It appears that not everybody is pleased with the results of Steve Austin’s purchase of the old Moline Elementary building and converting it into a recreational vehicle repair business.
Several neighbors of the school, mothballed in 2003 and which sat idle for more than a dozen years, brought complaints with them to the Leighton Township Board meeting Thursday night. One, ironically was Perry Slagter, who years ago was a member of the Wayland Board of Education.
“It hasn’t been a pleasant experience,” Slagter said the old school building’s remodeling and renovations. “We’re not happy.”
He said the key issues are that no fence has been installed as a buffer between residences and Austin’s campers parked behind the school near the softball fields, several fires in which flooring, furniture and other related items have been burned, and the hauling of dirt in and out of the site.
he and several comrades insisted none of them were contacted about hearings and meetings discussing Austin’s proposal to buy the building from the school and use the Leighton Township property.
Some also complained that hooligans were using the site for noisy dirt bikes on Saturday nights.
Supervisor Steve Deer explained, “For a lot of years that property (because it sat idle) has been looked at as a kind of playground. Mr. Austin doesn’t like this any more than any of you… Your best bet would be to call 911.”
Slagter added, “We’ haven’t seen anything but dirt fly in and out of there” and one woman complained of “ashes on my deck, ashes on my car (from outdoor fires) after we were told there was asbestos inside that building.”
Deer also said he’s been monitoring Austin’s progress and is convinced he’s been moving dirt in and out to make way for the desired fence.
One resident charged, “Not one property owner of land that abuts the school was notified (of hearings and meetings a year ago).”
Clerk Mary Lou Nieuewenhuis replied, “This is most unusual. I have no proof letters were or weren’t sent out… There is a process in place and where the breakdown came in I don’t know.”
She noted the township and Professional Code Inspections were responsible for notifying residents of the hearings.
But one of the neighbors, Nick Negen, acknowledged, “Shame on us for letting this fester for so long and not bringing this to your attention until now.”
Austin has been working on putting up a new roof and begun renovations in the ares of the kitchen, gymnasium and stage.

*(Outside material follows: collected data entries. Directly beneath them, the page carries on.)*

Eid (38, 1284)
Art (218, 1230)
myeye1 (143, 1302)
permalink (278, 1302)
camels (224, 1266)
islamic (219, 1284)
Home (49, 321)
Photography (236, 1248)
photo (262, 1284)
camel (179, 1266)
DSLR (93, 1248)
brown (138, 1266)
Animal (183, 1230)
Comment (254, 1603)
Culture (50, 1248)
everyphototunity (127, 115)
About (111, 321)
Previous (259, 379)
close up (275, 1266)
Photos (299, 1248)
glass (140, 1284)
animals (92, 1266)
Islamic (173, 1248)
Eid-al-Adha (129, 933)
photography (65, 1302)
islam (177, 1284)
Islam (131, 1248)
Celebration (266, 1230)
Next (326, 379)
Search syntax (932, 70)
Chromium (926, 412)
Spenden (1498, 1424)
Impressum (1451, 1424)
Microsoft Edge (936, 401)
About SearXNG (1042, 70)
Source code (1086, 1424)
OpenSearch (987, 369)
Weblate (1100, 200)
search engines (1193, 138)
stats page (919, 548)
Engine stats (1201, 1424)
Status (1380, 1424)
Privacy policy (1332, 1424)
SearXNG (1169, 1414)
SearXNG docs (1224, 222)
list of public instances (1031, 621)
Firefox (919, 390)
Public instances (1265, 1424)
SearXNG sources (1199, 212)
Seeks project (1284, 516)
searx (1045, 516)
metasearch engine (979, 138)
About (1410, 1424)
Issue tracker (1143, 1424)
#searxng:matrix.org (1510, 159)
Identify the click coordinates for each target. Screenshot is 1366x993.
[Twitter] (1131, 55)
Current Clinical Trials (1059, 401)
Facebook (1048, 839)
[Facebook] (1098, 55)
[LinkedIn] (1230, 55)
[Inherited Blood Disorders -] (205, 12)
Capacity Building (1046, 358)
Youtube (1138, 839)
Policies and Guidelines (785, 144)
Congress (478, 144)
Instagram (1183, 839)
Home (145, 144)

The entire project was referred to as a “win-win-win” situation for the schools, the community of Moline, the township and Austin. The schools were able to unload a building they no longer want or had use for, the community has seen the building spared demolition, the township will have more space for its famous softball program that attracts a lot of people and Austin will be able to establish a business.
The Moline Fast-Pitch Association, which will contribute about $4,000 to the township and has promised to take care of maintenance, mowing and upkeep of the softball field.
Austin, co-owner of Happy Camper Mobile RV Service and Retro Rentals of Caledonia with his wife, Shelly, do all phases of repair and restoration to campers, motor homes and vintage campers. They also restore vintage campers for Retro Rentals.
PHOTO: Campers parked in back of the old Moline Elementary building awaiting repairs.